スポット2 東山菅原神社

本編


 少女に連れられたあなたは、『東山菅原神社』にいた。


「ねえ、この神社のご利益って何か知ってる?」


 あなたは首を傾げる。


「ここの神社、菅原神社って言って、学問と芸事の神様がいるの。それに、そこの二本の松の木。その間を通ると良縁になれるんだってよ。知ってた?」


 あなたは感心する。


 だが、急に少女は顔をうつむかせ、明るかった声は暗くなる。少女はそこに祀られている者に対して、まるで鬼のような形相で忿怒し、むらむらと憤怒の念が込み上げてくる。


「でも、……ここ嫌い……。ここに、お友達がいるんだけど、私はここに入れないの……」


 さらに、少女は憎悪の念を抱くように、「許さない……」「くそくそくそくそ……」「コイツ(菅原道真)さえいなければ……」などとぼそりと呟く。

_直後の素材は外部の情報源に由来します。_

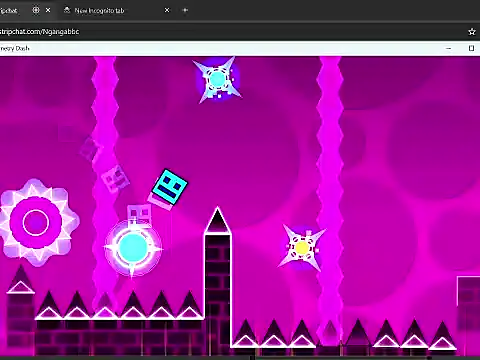
Task: Hit the large glowing cyan ring orb
Action: point(133,248)

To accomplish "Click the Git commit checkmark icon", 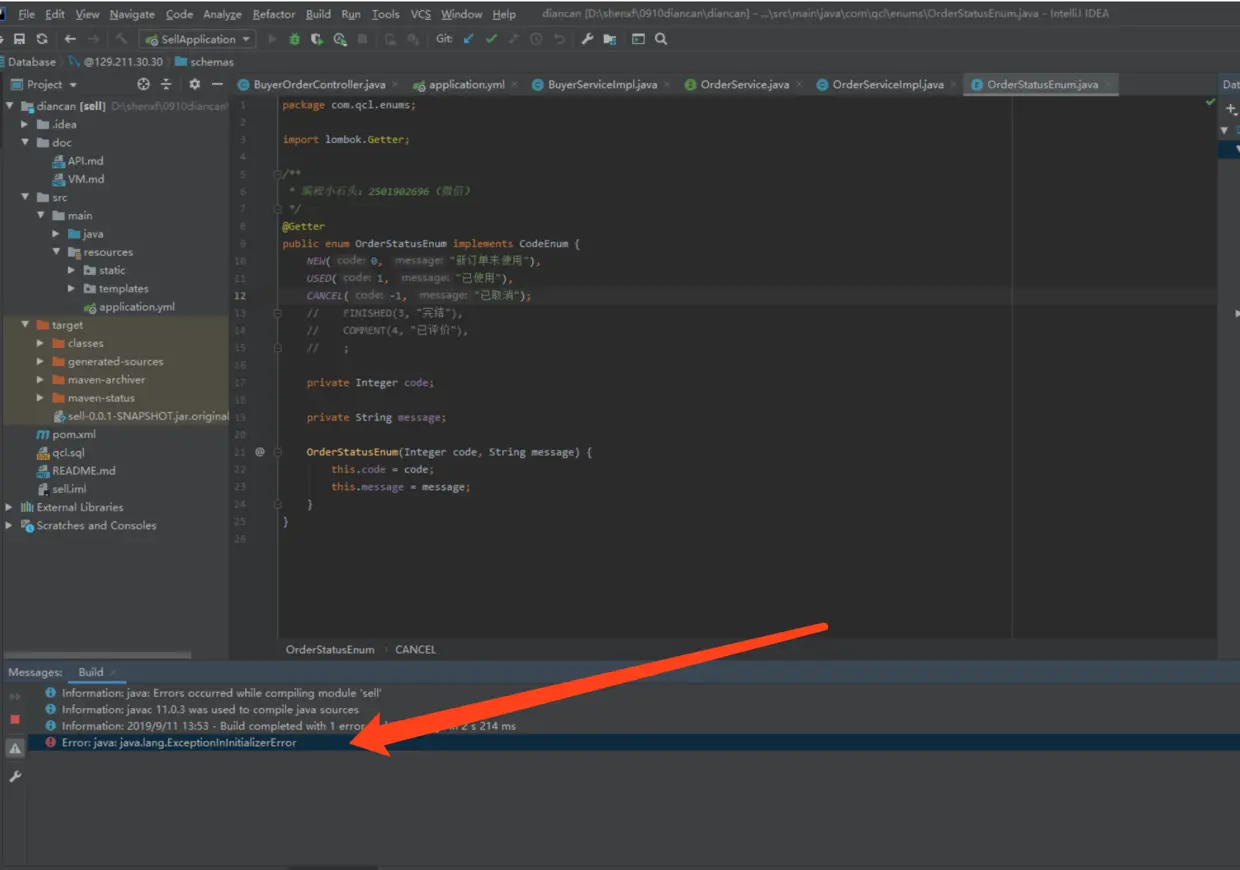I will 491,39.
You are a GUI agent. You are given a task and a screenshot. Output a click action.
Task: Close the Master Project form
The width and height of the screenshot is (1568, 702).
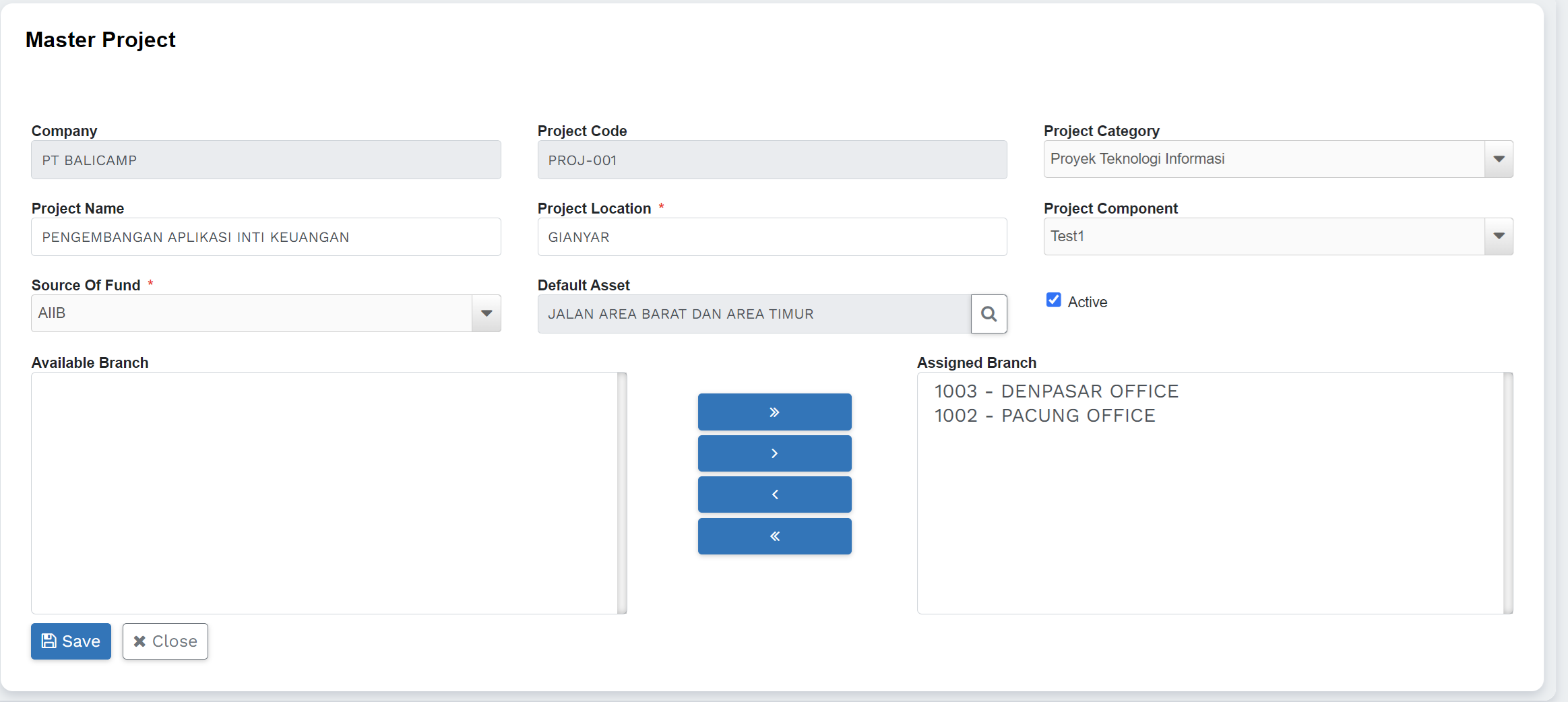pos(165,641)
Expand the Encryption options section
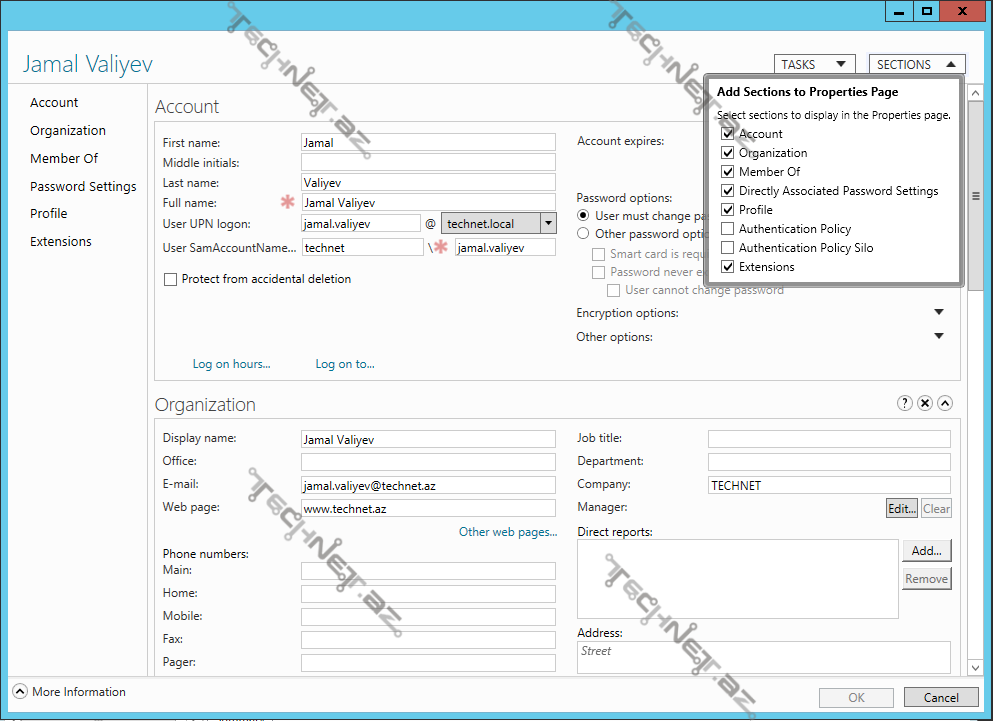The height and width of the screenshot is (721, 993). tap(938, 312)
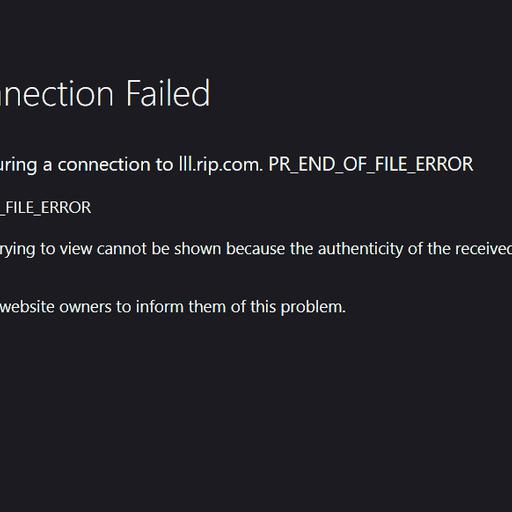Click the word "Failed" in the page heading
512x512 pixels.
click(168, 93)
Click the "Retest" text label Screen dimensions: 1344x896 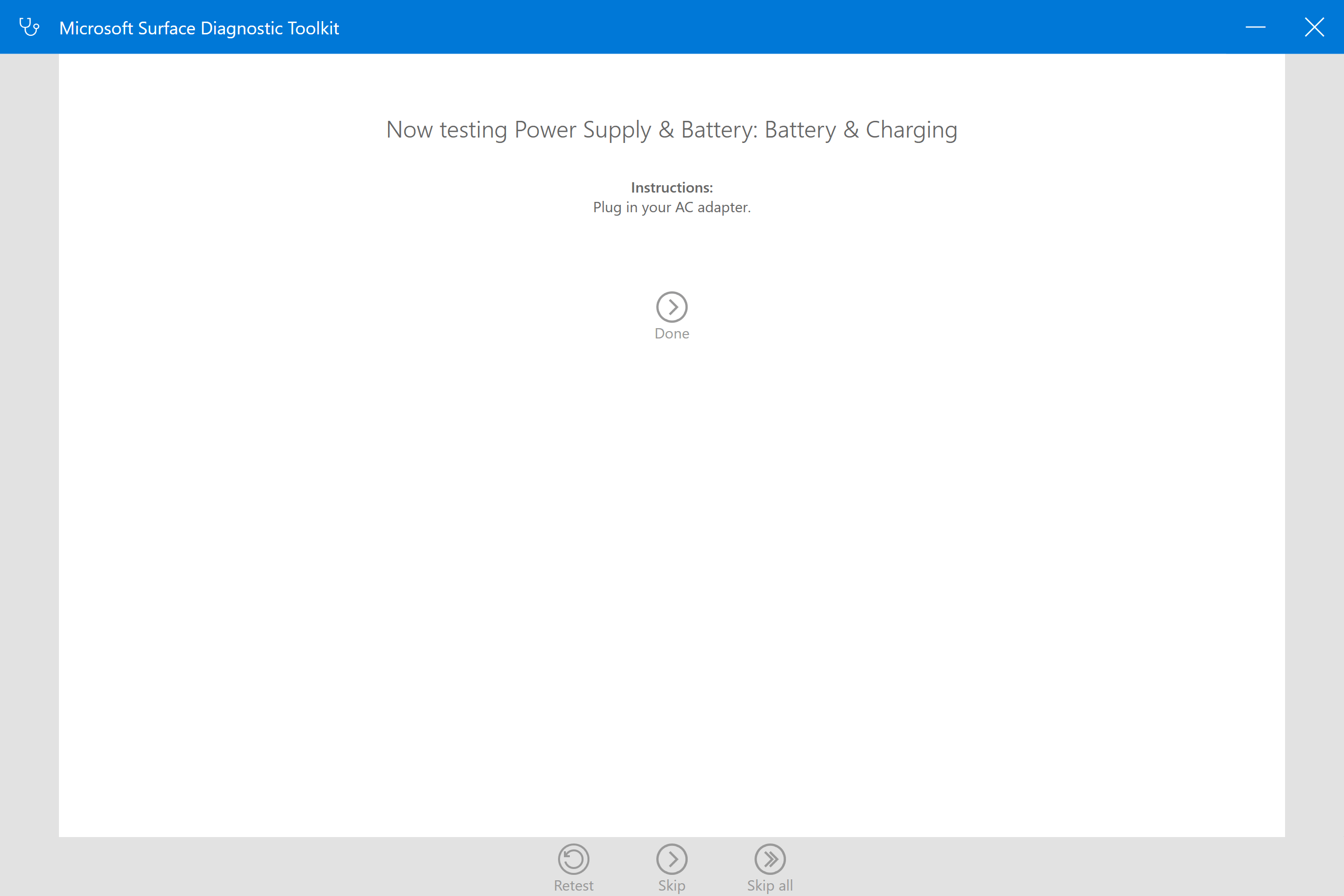pos(573,885)
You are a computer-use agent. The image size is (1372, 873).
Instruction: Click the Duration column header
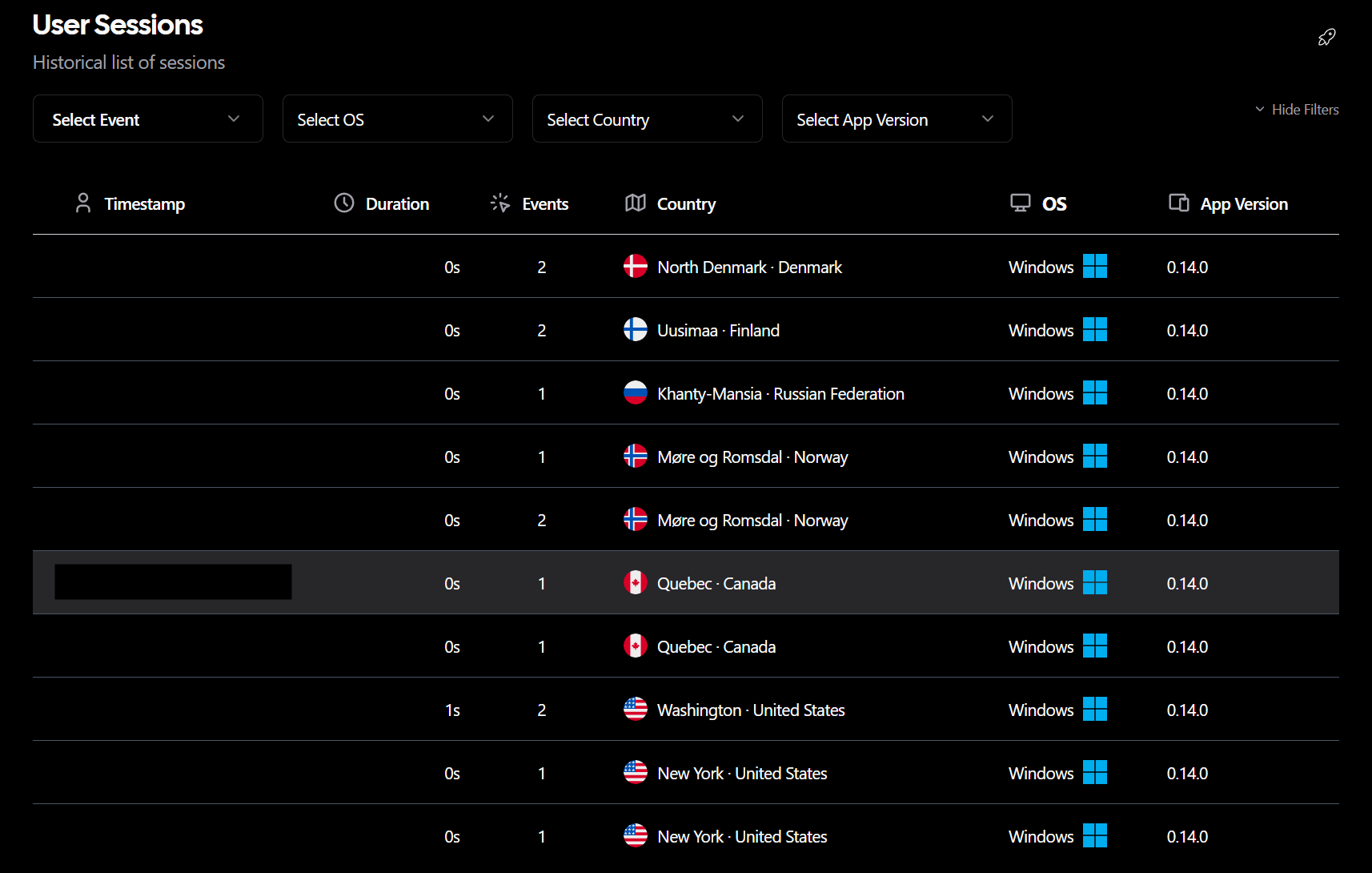[397, 204]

 そんな少女は、闇を抱え、暗い口調であなたに頼み込む。


「だから、お願い。お友達と遊べるように(神様に)頼んで欲しいの……お願い……」


 少女の頼みを聞き入れることにしたあなたは、境内に入り、そこに祀られている者に「お友達を返してあげてください」と頼み申すことにした。


〈歩く足音〉


〈鐘が鳴る音〉


 参拝を終えて振り返ると、話声が聞こえる。

 少女が何者かと話をしているようだ。


「えっ、そうだったんだ。へー、……。うんうん、そうなんだ……。あはは……」


 少女は、参拝を終えたあなたに気づく。


「あっ、ちゃんと頼んでくれたんだね。ありがとう。みんなも喜んでるよ」


 (みんな……?)


 姿が見えないあなたは、「みんな」という単語に引っ掛かる。

 でも、一人ではないということしか分からない。


「じゃあ、次は私が好きな場所(『柴舟小出しばふねこいで 東山店 和菓子屋』)を案内するね」


 すると、あなたの手は再び、ひんやりとした冷たさを感じた。そして、それは両手に感じる。まるで、少女以外の者もあなたと手を繋いでいるように、体はずしりと重たくなり、あなたを次の場所へと連れて行く。